Agree. My argument is only that you won't know whether the changes you make are positive or negative until after you try them, so change lots of stuff and see.
If I ever find myself asking whether I should go to an event/party/meeting and the alternative involves staying home, I go out. It's always the right choice.
But in practice, choosing to be social instead of skulking around on the internet or watching TV by myself at home has turned out to be the right choice 100% of the time.
I don't know your situation, but I think making more connections with other people is innately and completely a good thing. I didn't want to go to a happy hour the other night, but followed my rule and dragged myself down there. Turns out I met the media buyer for an advertiser I've been trying to connect with. Completely random luck, right? Well yes, except that I put myself in a position to meet this guy by stepping out.
Last year I was in a place where I hated going out. I wanted to go out but hated the available options. This year, I found something interesting: While I go out much more than I did last year, and always find something or other to occupy my time, I didn't instantly become a partier. Today I left the social gathering I went to early, and avoided a wilder party and a late-night movie. Partly it's just that I really don't like being around people for long periods of time. I'm not comfortable with most people I meet, and while I can handle mixed company, it's always with a bit too much cynicism and negativity and I don't like being the person who's known for knocking other people down.
There's a difference between being scared/incapable of going out and choosing deliberately not to. Some people, myself included, prefer our own company to those of others.
I hear you loud and clear. I'm an introvert myself and believe that people like us 'recharge' through quality time alone.
That said, I think it's a real handicap that can be overcome, like any other, by consistently pushing ourselves to go out and be social in some appropriate way, on a regular basis.
If you're making something truly cool, I guarantee there are people out there who might not be your target audience, but might know someone who knows someone who is. You'll never make that connection unless you go out. It sucks but extroverts have a big advantage in these areas.

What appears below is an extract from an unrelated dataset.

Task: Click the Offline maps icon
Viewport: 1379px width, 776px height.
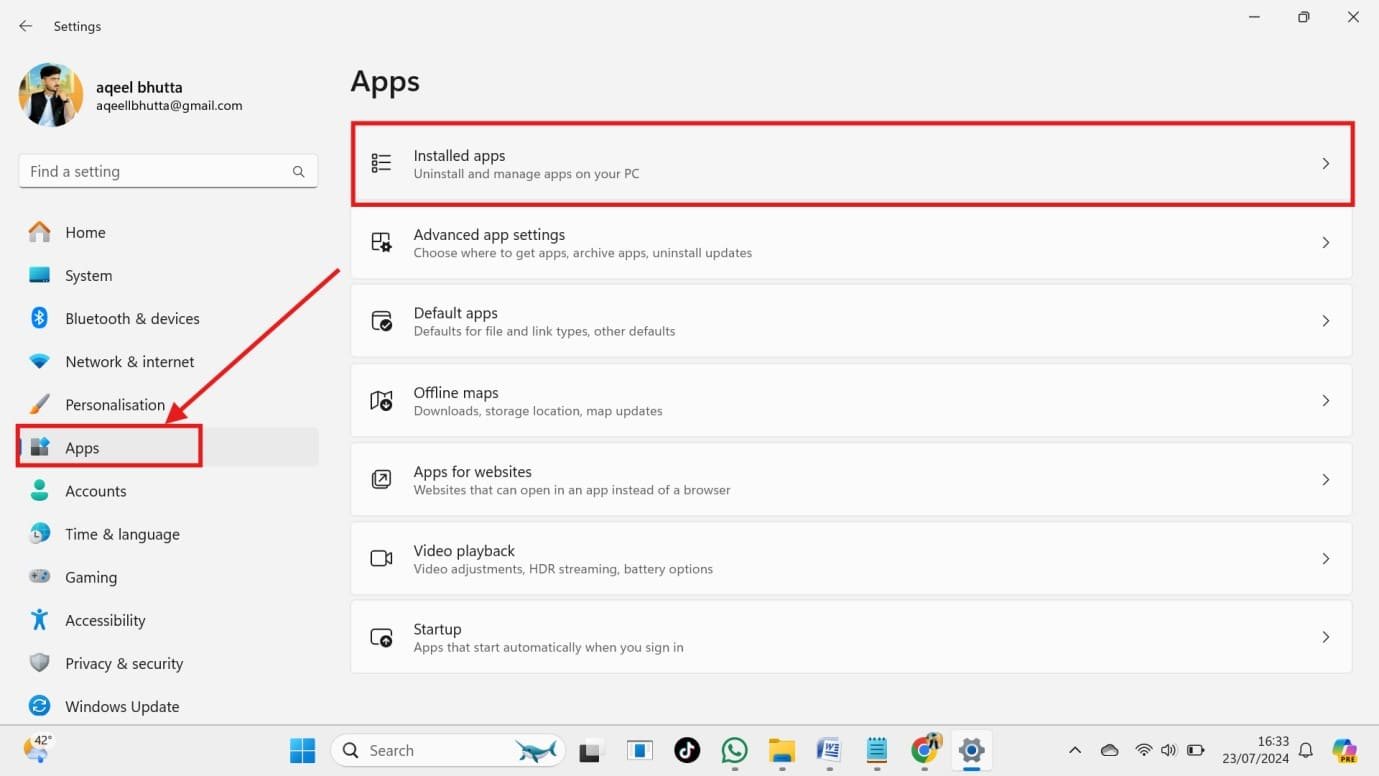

When I started my company I asked my boss from my internship what hints he had for me, he said; "You need to have way too many expenses, it keeps you on your edge."
Ofcourse he didnt mean that as, buy $100 lunches, buy overpriced crap. But buy the equipment, rent an office, buy what you need to buy, if you are afraid where you'll get the money for the next months rent you'll work that much harder to earn it.

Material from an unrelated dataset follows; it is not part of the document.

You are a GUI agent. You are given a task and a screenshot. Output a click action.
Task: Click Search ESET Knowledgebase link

That's probably taking it a bit too far; but if you fund yourself by borrowing from someone who will cut off your right hand if you fail to pay him back, you just may work harder to make that money.
This is an old idea. From the Art of War: "At the critical moment, the leader of an army acts like one who has climbed up a height and then kicks away the ladder behind him. He carries his men deep into hostile territory before he shows his hand. ... He burns his boats and breaks his cooking-pots."
Well, the boss suggested to invest much of what you have early on, but on things with (perceived) returns. Sure, if you can get from 0 to product with nothing more than the laptop you already have, and if your money buys the unknown amount of time you'll need, this sounds like crippling.
When I left my day job, I expected to be in a uncomfortable zone and I am luckily still in an uncomfortable zone :)
Only thing I would like to add is that uncomfortable zone is not for everyone, I think you need to be a certain personality type to actually enjoy the uncomfortable zone.
This is perhaps true. But how would you ever know? Maybe there are people coasting along thinking "I'm not the type of person who enjoys being uncomfortable and I don't need to be" when in reality they're just boring or not changing much.
More than boring and not changing, my comment was more towards the people and their aversion to risk and the level of self - belief in them. There are days in enterpreneurs lives that are just as boring and not changing as any corporate jobs out there.
But the idea that they are working towards something bigger and the fact that they are doing it for themselves is what brings excitement to the table.
Not that I know much about psychology, but like Buddha said Change is the only constant in life. Even as children, exploration is at the root of all our instincts. Tell a child not to touch something or go near it, and he/she definitely will. As we get older, generally most people lose this exploration aspect of their daily lives in the face of jobs and careers. But the joy of exploration is always there and it always comes out when you learn something new or visit a new place, etc.
I'm writing a blog post.
I'm going to entitle it "Set Yourself On Fire".
It's gonna be all about how warm it is when you set yourself on fire.
Seriously though, isn't there a difference between taking a risk and taking a risk that might pay off? If you're going to make yourself uncomfortable don't do it on blind faith, have a reason for it.
This is fundamental to start change.
If the change is positive this is another story.